§ Source text:
RL adjusts the learned probabilities to conform to a secondary source other than the raw training data, for example (but not exclusively) human feedback. Putting it in extremely simplified terms: If, owing to the training data, the learned probability for "green people are _" is 70% to be followed by "inferior", you may use RL to massage this, de-scoring it every time it produces "green people are inferior to red people" and up-scoring it every time it produces "green people are an ethnic group originating from Greenland". Doing this will adjust its learned probability for that sequence of tokens.
At most, RL can be described as injecting information from a secondary source. It is not extending a model's programming to do anything other than what it was already doing, probability-based token prediction. It simply alters the probabilities.
What about things like AlphaZero and Atari gameplay, where the model has zero prior knowledge and learns superhuman ability purely using RL?
With sufficient RL sampling/training, there's no reason an LLM couldn't similarly develop entirely new skills, especially in verifiable domains like math and code.
> It simply alters the probabilities.
Yes? What else would a learning system do besides alter its behavior? (and you can just sample with argmax or pseudo-randomly of you think probabilities are a problem)
Functionally, i.e. focusing only input and output, a model can certainly discover an idea. That’s not anthropomorphism.
Similarly, people often object to using words like “reasoning” and “understanding” in relation to models, but again, functionally, models observably demonstrate both of those qualities - you can test for them and measure their proficiency.
The fact that this discovery, training, and understanding is implemented in terms of a statistical model isn’t really relevant. If it were, you could similarly argue that humans don’t discover, reason, or understand, we just process chemical and electrical signals through our biological neural network.

§ Task item: Reproduce the passage of the forum thread between "RL adjusts the" and "sequence of tokens.", inclusive, swapping "probability" for "likelihood". The lines after the forum thread are not needed.

Dataset entries:
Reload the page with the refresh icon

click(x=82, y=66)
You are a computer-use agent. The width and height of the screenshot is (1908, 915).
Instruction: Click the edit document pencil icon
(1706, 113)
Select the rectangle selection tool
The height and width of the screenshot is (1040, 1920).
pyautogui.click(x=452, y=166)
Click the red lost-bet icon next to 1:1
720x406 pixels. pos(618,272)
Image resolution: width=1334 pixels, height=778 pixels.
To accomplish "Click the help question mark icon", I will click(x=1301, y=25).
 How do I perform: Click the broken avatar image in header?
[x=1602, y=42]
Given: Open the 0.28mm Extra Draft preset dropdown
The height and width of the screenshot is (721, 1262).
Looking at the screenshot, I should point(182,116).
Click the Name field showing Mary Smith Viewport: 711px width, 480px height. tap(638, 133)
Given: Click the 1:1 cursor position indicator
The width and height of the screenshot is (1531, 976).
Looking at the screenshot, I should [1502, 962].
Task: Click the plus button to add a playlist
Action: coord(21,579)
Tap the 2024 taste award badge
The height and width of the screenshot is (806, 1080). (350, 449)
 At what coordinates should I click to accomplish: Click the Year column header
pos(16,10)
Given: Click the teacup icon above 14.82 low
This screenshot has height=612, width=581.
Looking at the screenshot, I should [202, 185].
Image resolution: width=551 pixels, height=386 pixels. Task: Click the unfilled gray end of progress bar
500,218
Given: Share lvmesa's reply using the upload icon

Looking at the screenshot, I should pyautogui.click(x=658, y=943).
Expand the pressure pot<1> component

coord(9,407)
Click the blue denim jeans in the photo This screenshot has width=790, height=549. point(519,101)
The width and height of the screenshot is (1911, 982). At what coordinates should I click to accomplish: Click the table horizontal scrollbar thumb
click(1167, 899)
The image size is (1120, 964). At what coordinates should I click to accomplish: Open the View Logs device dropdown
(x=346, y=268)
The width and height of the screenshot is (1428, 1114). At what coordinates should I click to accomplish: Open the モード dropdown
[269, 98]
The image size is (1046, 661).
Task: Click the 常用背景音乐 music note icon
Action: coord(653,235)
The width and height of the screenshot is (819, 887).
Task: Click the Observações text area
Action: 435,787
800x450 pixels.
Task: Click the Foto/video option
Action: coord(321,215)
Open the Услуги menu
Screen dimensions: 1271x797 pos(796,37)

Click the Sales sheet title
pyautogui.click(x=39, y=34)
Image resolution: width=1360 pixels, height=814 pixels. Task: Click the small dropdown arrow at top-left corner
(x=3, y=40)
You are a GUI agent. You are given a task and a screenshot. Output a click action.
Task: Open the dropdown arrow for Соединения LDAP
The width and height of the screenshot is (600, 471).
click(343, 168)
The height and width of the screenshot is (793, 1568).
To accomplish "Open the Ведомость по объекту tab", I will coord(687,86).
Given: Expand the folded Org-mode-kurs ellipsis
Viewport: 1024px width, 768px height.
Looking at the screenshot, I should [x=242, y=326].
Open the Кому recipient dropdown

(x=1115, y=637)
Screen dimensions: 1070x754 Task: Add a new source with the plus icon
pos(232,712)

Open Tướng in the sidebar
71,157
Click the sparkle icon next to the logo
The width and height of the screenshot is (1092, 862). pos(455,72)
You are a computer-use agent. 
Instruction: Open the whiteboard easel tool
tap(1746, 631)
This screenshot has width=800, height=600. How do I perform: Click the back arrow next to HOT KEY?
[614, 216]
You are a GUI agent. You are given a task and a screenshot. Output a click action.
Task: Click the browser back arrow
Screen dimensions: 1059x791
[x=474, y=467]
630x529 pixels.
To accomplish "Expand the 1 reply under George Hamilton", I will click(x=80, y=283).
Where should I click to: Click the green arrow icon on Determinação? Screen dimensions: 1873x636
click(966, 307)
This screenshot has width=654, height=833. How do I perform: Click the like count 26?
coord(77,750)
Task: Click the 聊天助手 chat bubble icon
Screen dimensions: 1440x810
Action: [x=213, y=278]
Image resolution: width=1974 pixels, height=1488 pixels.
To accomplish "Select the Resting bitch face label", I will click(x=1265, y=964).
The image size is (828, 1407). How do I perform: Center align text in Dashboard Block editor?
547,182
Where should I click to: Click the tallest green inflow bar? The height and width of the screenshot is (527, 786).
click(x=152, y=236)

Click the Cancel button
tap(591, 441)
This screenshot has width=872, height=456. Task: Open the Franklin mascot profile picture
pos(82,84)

§ Solution to the exercise:
RL adjusts the learned probabilities to conform to a secondary source other than the raw training data, for example (but not exclusively) human feedback. Putting it in extremely simplified terms: If, owing to the training data, the learned likelihood for "green people are _" is 70% to be followed by "inferior", you may use RL to massage this, de-scoring it every time it produces "green people are inferior to red people" and up-scoring it every time it produces "green people are an ethnic group originating from Greenland". Doing this will adjust its learned likelihood for that sequence of tokens.